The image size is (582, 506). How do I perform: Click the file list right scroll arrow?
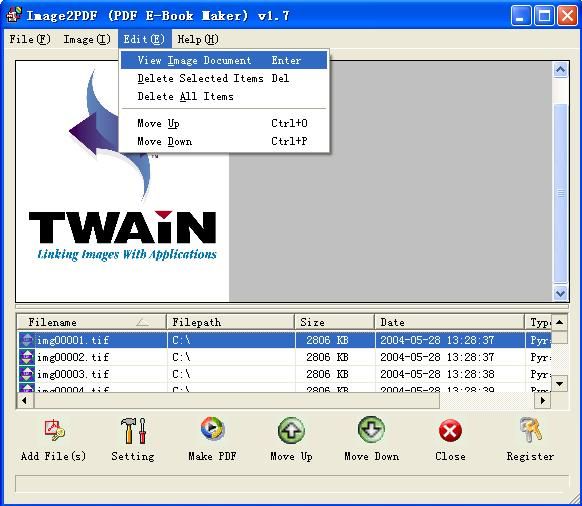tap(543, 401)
□ □ □
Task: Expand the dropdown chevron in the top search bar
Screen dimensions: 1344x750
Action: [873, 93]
□ □ □
▶ [Your task]
Could you rewrite the lines, beginning at the line that has "The image size" and stopping after the one with "tap(543, 401)", so that "file list" becomes "folder list" and nothing else changes? Leave the pictures out of your answer.

▶ [Correct response]
The image size is (582, 506). How do I perform: Click the folder list right scroll arrow?
tap(543, 401)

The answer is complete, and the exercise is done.